Written by: Alex Dryden
With the U.S. 10-year yield pushing past 3% and reaching its highest level since January 2014 investors are wondering why are yields rising now? As we highlight in the below chart for the last few years two anchors have been weighing down on the back-end of the yield curve: demand from international investors for U.S. fixed income and a lack of inflationary pressure. In 2018 both of these anchors have begun to lighten.
For the past few years, U.S. yields have looked attractive to overseas buyers. However, in 2018 the cost to international investors of hedging U.S. dollar currency exposure has increased dramatically. For example, at the start of 2017, a European investor could hedge their U.S. dollar exposure for 12-months for 1.3% however, in 2018 this cost has more than doubled to 2.7%. Rising hedging costs have eroded the relative attractiveness of U.S. fixed income to overseas investors. Falling demand from overseas has pushed U.S. bond prices down and forced yields higher.

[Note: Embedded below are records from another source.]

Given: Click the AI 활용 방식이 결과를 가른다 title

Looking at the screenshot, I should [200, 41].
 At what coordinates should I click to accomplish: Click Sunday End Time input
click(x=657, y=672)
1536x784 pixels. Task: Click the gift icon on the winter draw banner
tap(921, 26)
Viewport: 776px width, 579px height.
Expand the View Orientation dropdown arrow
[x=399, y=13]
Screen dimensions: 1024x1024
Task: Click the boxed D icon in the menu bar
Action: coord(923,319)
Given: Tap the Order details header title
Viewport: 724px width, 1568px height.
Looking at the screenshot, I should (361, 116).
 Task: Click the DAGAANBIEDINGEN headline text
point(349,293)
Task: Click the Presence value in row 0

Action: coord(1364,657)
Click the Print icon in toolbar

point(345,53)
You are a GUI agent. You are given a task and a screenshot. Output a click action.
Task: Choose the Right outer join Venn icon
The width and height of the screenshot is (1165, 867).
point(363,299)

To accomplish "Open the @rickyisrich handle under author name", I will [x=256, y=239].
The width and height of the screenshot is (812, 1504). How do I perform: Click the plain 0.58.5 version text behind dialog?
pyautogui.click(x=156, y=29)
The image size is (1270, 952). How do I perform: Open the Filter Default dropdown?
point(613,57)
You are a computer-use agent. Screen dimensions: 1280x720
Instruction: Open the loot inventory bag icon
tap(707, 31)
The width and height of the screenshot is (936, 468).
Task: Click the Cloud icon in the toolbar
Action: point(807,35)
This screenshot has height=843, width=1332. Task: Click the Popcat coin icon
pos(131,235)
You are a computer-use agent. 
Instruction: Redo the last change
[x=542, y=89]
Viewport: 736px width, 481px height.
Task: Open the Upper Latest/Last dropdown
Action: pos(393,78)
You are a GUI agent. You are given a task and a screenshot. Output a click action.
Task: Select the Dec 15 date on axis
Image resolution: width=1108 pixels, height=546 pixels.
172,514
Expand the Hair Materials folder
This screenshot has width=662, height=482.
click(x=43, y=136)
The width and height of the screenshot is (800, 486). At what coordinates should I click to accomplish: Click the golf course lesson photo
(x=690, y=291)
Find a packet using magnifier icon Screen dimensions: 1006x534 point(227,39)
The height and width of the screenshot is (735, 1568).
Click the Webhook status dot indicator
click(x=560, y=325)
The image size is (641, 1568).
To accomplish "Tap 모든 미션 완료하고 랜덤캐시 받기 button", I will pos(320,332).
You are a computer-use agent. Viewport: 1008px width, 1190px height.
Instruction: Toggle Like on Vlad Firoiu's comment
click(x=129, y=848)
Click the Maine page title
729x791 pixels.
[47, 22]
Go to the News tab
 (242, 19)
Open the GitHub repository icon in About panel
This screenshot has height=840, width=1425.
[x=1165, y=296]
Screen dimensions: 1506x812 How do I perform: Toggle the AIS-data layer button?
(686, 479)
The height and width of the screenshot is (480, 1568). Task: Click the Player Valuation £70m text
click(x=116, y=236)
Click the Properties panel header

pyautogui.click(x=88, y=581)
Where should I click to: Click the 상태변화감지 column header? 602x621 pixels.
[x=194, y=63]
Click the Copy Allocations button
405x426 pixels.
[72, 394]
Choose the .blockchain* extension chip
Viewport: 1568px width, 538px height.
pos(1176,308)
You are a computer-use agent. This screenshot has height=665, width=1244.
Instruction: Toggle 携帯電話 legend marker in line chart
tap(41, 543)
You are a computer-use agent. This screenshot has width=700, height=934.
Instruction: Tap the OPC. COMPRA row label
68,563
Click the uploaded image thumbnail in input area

The lack of overseas demand has coincided with rising inflationary pressure domestically. We see inflationary pressure coming from three places: wage growth, the falling dollar and rising oil prices. The tightness in the labor market has started to give rise to earnings growth with average hourly earnings in March hitting 2.7%. Wages should continue to rise as the labor market tightens further. Inflationary pressure is driven higher by the falling U.S. dollar, which increases to the price of imports into the U.S. and oil prices moving higher. With inflation now back on investor’s radar, bond yields have begun to grind higher.
The takeaway for investors is that higher bond yields are likely here to stay as both anchors continue to lighten in 2018. We encourage investors to remain flexible when managing duration, sectors and geographies during this tough time for fixed income markets.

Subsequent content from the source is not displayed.